In our scenario, we will use Ansible Tower as the tool that is managing the promotional campaigns. We will have a playbook that allows us to configure and start a campaign, e.g., adding gifts to 30 % of the interactions with the shopping cart, i.e., about 13 of the items placed in the shopping card will be awarded an additional gift. In addition, we will have a playbook that stops the campaign if something goes wrong. Therefore, in this use case we will experience troubles with the promotional campaign. We will setup means that automatically execute the playbook that can stop the campaign based on the information we get from our monitoring tool Dynatrace.

Step 1: Check prerequisites

  1. A personal license for Ansible Tower is needed. In case you don’t have a license yet, you can get a free license here:

    The personal edition with limited features is sufficient for this use case.
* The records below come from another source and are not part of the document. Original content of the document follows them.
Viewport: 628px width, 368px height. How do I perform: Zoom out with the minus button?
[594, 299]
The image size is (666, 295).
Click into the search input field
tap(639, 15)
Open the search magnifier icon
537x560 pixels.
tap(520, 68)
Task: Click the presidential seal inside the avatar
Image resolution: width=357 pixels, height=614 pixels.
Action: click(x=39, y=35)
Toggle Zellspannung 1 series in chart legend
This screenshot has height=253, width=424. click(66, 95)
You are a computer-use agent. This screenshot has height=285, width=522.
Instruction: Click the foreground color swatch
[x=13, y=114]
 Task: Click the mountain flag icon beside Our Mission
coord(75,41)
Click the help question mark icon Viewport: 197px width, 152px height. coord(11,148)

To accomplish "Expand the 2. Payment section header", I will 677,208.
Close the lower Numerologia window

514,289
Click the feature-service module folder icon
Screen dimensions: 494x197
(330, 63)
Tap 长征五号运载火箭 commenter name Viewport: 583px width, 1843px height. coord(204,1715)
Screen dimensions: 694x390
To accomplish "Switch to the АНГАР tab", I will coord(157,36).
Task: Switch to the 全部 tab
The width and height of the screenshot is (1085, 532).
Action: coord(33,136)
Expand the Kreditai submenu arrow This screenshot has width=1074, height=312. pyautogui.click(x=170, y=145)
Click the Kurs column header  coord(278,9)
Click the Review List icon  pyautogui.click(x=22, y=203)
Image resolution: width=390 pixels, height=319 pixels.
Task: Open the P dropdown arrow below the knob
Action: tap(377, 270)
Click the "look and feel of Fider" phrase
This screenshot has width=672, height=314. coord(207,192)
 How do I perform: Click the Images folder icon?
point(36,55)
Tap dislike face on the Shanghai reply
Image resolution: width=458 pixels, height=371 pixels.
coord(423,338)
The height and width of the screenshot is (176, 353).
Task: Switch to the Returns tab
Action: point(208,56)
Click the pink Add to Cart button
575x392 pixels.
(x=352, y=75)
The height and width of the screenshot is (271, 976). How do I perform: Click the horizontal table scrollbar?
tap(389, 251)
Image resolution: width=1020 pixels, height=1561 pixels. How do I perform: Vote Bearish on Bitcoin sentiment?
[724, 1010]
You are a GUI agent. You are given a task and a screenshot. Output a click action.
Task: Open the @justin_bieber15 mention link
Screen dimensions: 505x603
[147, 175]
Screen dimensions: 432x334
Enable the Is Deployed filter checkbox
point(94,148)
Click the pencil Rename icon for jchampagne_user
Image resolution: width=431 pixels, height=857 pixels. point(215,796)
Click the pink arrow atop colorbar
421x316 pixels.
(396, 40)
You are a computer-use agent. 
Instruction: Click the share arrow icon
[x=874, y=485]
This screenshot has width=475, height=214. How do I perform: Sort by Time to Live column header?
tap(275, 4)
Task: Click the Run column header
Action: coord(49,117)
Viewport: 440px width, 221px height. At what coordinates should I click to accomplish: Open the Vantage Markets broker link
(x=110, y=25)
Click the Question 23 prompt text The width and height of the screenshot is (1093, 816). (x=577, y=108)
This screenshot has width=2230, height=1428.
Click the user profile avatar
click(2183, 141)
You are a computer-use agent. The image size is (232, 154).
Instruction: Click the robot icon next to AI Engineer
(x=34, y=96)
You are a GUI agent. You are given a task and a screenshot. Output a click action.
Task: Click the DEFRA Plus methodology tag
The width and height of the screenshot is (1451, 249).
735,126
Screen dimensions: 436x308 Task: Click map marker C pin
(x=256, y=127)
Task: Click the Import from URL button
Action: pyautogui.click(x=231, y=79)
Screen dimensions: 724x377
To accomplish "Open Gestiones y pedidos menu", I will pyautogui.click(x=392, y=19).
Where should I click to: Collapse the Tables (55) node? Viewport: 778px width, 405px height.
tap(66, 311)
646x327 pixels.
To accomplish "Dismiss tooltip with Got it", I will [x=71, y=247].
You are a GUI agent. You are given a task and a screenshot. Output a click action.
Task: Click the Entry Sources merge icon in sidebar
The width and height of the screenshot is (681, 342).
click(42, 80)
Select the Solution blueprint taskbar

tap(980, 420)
    Free Ansible Tower license

Step 2.1: Verify installation of Ansible Tower

During the setup of the cluster, Ansible Tower has already been installed and preconfigured.

  1. Login to your Ansible Tower instance.

    Receive the public IP from your Ansible Tower:

    $ kubectl get services -n tower
    NAME            TYPE           CLUSTER-IP     EXTERNAL-IP     PORT(S)         AGE
    ansible-tower   LoadBalancer   443:30528/TCP   1d

    Copy the EXTERNAL-IP into a browser and navigate to https://external-ip

  2. Submit the Ansible Tower license when prompted.

    Ansible Tower license prompt

  3. Your login is:

    • Username: admin
    • Password: dynatrace

    You should see the initial dashboard after your first login.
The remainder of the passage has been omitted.